Many of the Londonderry leaves were later owned by Captain George Pitt-Rivers (1890-1966) and were sold in a single lot at Christie's, April 1929, lot 130, including "a kneeling prelate" (doubtless the present leaf), bought by the dealer Horace Buttery, who dispersed them. Six of them, including "a cardinal", were sold in 1945 to H. M. Calman, of London. It was subsequently acquired by Eric Korner.
The miniature is by Simon Bening (1483-1561), "the finest Bruges illuminator of the sixteenth century" (Kren, Renaissance Painting in Manuscripts, 1984, p. 69), "one of the last and greatest Flemish miniaturists" (Testa, Beatty Rosarium, 1986, p. 15), "the last great Flemish illuminator and the last exponent of the style of Flemish manuscript illumination" (Kren in Illuminating the Renaissance, 2003, p. 448). Bening also painted for Cardinal Brandenburg the celebrated Prayerbook, now in the J. Paul Getty Museum (MS Ludwig IX.19).

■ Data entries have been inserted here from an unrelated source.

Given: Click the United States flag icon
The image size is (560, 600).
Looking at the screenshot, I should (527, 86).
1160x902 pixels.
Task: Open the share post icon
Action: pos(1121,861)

The border here is by a second artist, who also collaborated with Bening in Victoria and Albert Museum, MS L. 39-1981, and in Stockholm K.B., MS A. 227.
The subject here is a tantalising one, for the kneeling figure has no halo. The iconography is that of Saint Jerome, kneeling in prayer before a crucifix. Is it Jerome, or is it Cardinal Albrecht of Brandenburg himself, or both? Albrecht had himself painted by Cranach in 1525 as Jerome, in cardinal's robes, with a lion at his feet and the crucifix on the table (Darmstadt, Landesmuseum). The present miniature probably faced the opening of the prayers to Jerome in the Book of Hours, as above, but there is also a stub in the manuscript facing the Brandenburg arms at the opening of volume I, and it might be, as suggested by Hindman, Lehman Collection, p. 111, that this was actually one panel of double frontispiece to the whole manuscript. At very least we can assume that the cardinal identified more closely with this miniature than with any other in the book. The fine architectural setting here anticipates the many Netherlandish church interiors of the seventeenth century.
Recent publications on the Londonderry miniatures from the Brandenburg Hours include S. Hindman, The Robert Lehman Collection, IV, Illuminations, New York, 1997, pp. 99-112, citing the present miniature on pp. 99, 110 (n. 13) and 111 (n. 24); S. Hindman and N. Rowe, eds., Manuscript Illumination in the Modern Age, Recovery and Reconstruction, 2001, pp. 239-40; J. H. Marrow in The Cambridge Illuminations, ed. P. Binski and S. Panayotova, 2005, pp. 217-9, no. 97; and The Medieval Imagination, ed. B. Stocks and N. Morgan, Melbourne, 2008, pp. 180-83, no. 61.